(Beginning of Excerpt to read)

Their sense of entitlement means that if they’re awake, they believe you should be awake too. If they want to talk, you should listen, even if it’s 2 a.m. If they decide mornings start early, everyone else should too, no negotiation, no exceptions. Rest becomes a resource they grant, disrupt, or criticise depending on what serves them in the moment.
When Sleep is Intentionally Targeted
Entitlement explains why abusers feel justified interrupting sleep, but it doesn’t fully capture the moments when the disruption is clearly intentional, calculated, and designed to harm. In these instances, the goal isn’t simply attention or convenience. It’s about breaking someone down physically so they become easier to dominate psychologically.
One woman described how her husband used a torch to jolt her awake in a way that was unmistakably intentional.
“He’d wake me in the middle of the night by shining a torch directly into my eyes. It was always aimed at the moment I was most asleep. I’d be startled and disoriented, and then he’d just roll over like nothing had happened.”
When someone is shaken awake suddenly, especially through light, noise, or physical interference, the body releases stress hormones in response. Their heart rate spikes, adrenaline surges, and the brain jumps into alert mode instantly, making it almost impossible to get back to sleep. When this happens repeatedly, night after night, the body never fully recovers from the stress. Over time, the ability to hold on to your own thoughts, emotions, and sense of reality begins to slip.

(End of Excerpt to read)

_Tasks and exercises_
A - Please reproduce part of the passage on sleep disruption, beginning at the words "Their sense of" and stopping after "to dominate psychologically.".
B - In the passage on sleep disruption, what did one woman's husband shine into her eyes to wake her in the middle of the night?
C - Rewrite the paragraph of the passage on sleep disruption that begins "When someone is shaken awake suddenly" as a short bulleted list that keeps its main facts.

(Beginning of Given records)

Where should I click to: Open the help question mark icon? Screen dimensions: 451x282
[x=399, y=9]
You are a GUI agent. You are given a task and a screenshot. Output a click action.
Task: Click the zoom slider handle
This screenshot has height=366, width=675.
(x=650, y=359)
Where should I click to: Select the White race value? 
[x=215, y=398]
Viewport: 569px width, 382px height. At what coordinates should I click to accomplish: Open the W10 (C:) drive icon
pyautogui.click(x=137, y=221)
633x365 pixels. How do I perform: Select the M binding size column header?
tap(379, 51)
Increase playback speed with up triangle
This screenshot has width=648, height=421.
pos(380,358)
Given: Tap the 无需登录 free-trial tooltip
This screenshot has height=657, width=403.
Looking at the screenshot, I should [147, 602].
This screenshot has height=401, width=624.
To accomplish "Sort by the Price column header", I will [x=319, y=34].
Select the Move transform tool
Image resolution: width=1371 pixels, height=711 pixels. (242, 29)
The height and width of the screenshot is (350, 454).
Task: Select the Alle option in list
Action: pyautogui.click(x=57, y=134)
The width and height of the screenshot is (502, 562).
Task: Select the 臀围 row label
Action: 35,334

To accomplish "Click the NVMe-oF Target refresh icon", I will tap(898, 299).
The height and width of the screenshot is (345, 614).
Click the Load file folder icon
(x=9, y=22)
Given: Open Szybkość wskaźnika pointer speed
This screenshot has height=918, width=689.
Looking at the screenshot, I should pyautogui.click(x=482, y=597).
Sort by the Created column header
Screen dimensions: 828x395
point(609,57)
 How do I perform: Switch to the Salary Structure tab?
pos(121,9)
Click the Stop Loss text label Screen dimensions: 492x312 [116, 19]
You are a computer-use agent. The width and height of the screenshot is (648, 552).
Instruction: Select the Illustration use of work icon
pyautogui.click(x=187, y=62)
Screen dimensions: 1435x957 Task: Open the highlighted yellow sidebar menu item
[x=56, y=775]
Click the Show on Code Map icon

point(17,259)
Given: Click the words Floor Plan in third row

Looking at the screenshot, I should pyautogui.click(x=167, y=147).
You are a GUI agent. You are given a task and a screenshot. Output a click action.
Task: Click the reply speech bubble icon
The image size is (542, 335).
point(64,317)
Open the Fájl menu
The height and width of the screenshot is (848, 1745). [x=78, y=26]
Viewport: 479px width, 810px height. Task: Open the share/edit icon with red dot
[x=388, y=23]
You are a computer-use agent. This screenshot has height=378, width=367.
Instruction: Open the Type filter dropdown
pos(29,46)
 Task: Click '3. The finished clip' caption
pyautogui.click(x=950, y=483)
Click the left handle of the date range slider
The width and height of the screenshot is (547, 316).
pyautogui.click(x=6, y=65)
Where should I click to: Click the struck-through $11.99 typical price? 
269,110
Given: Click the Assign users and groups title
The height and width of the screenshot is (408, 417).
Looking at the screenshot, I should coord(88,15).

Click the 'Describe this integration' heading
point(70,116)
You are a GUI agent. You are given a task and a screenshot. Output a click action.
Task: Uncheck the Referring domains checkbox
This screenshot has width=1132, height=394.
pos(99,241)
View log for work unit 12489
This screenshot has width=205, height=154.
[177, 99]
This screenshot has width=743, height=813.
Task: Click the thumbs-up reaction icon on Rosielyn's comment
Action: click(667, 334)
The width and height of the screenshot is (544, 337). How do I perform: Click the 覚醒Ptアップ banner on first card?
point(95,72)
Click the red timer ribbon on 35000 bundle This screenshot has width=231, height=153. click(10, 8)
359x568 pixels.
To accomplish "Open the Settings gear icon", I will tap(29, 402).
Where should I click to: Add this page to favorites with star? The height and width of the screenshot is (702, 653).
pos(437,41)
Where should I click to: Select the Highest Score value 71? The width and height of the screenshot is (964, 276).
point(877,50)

(End of Given records)

_Answers below_
A -
Their sense of entitlement means that if they’re awake, they believe you should be awake too. If they want to talk, you should listen, even if it’s 2 a.m. If they decide mornings start early, everyone else should too, no negotiation, no exceptions. Rest becomes a resource they grant, disrupt, or criticise depending on what serves them in the moment.
When Sleep is Intentionally Targeted
Entitlement explains why abusers feel justified interrupting sleep, but it doesn’t fully capture the moments when the disruption is clearly intentional, calculated, and designed to harm. In these instances, the goal isn’t simply attention or convenience. It’s about breaking someone down physically so they become easier to dominate psychologically.

B - A torch.

C -
- Being woken suddenly by light, noise, or physical interference makes the body release stress hormones.
- Heart rate spikes, adrenaline surges, and the brain jumps into alert mode, making it almost impossible to get back to sleep.
- When this happens night after night, the body never fully recovers from the stress.
- Over time, the ability to hold on to one's own thoughts, emotions, and sense of reality begins to slip.